NSF Awards · FY 2024 · 2024-06

Python and R are the predominant open platforms for computation in academia and industry, driving innovation in data science and AI. R is largely developed by statisticians, while scientific Python is mostly built by researchers from the applied sciences. As a consequence, Python's statistical capabilities lack cutting edge methods and techniques, and statisticians do not see their algorithmic innovations disseminated widely on this popular platform. This scoping project explores sustainable and effective pathways for establishing an open-source ecosystem which would catalyze the development of a robust set of statistical software for Python.
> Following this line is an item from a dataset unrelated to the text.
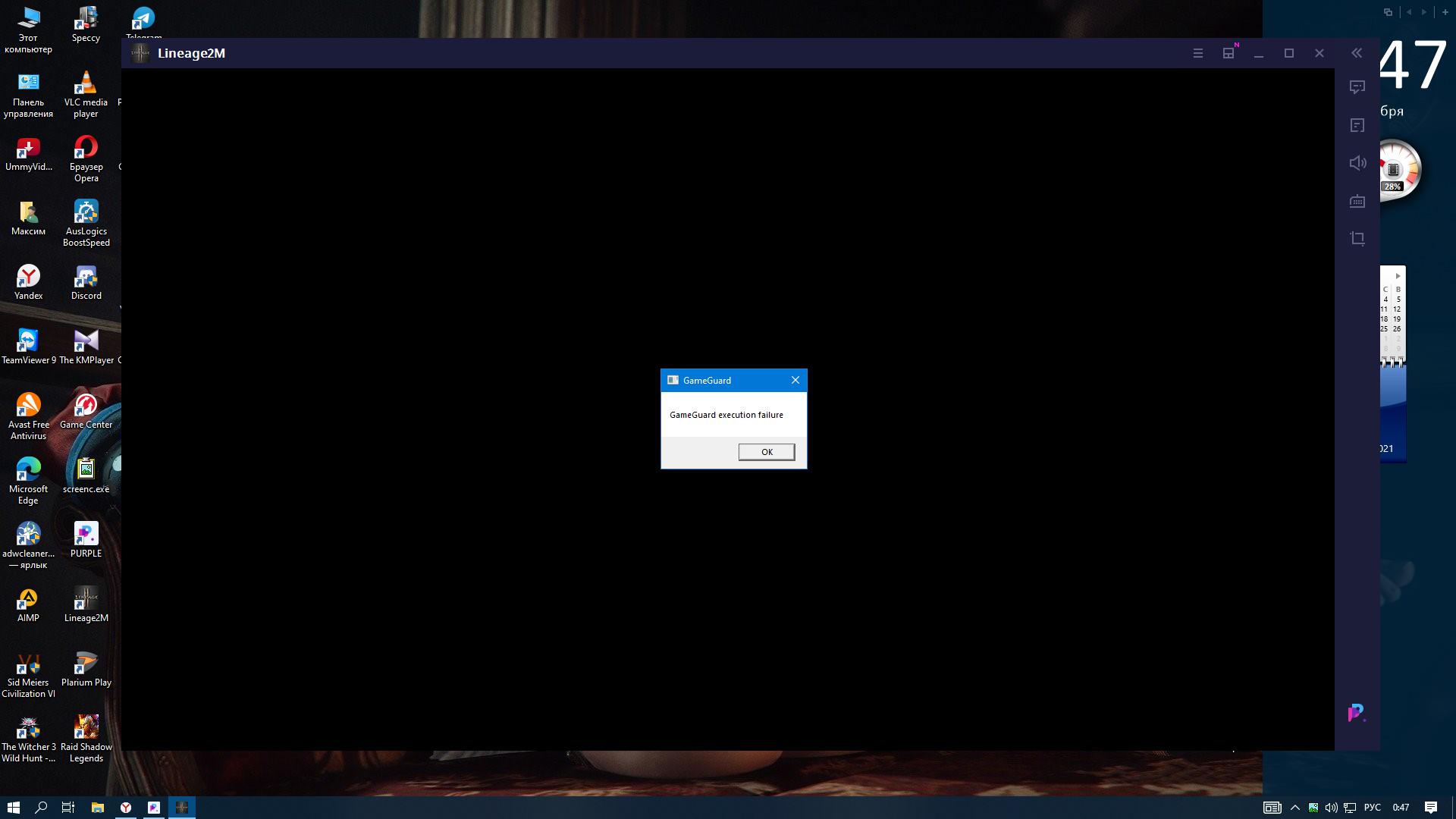Open The Witcher 3 Wild Hunt
The height and width of the screenshot is (819, 1456).
tap(28, 727)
The effort will also build a vibrant ecosystem of statisticians, domain practitioners, and software developers around the open platforms. The team aims to establish better software engineering practices in the statistical community and to provide onboarding pathways for young researchers, while documenting and implementing healthy and inclusive community practices that can be replicated in other communities. To anchor the effort, this effort focuses on two pilot projects (R and Python) with different scopes, target audiences, and levels of maturity, and determines how they should be modified to comply with modern software engineering and community governance best practices. YAGLM is an open-source Python package that makes modern generalized linear models (GLMs) easily accessible to data scientists. GLMs are flexible and powerful generalizations of ordinary linear regressions that cover many statistical models widely used in applications. The ISLP open-source Python package accompanies the new introductory text on statistical learning and Python ("An Introduction to Statistical Learning: with Applications in Python"). Through detailed code and governance audits of these pilot project, as well as feedback from the statistical community, the team will document the need for innovation within the current technological landscape; outline how to identify potential contributors and users; specify the necessary infrastructure, organization, and governance; and explore mechanisms for long-term sustainability. This award reflects NSF's statutory mission and has been deemed worthy of support through evaluation using the Foundation's intellectual merit and broader impacts review criteria.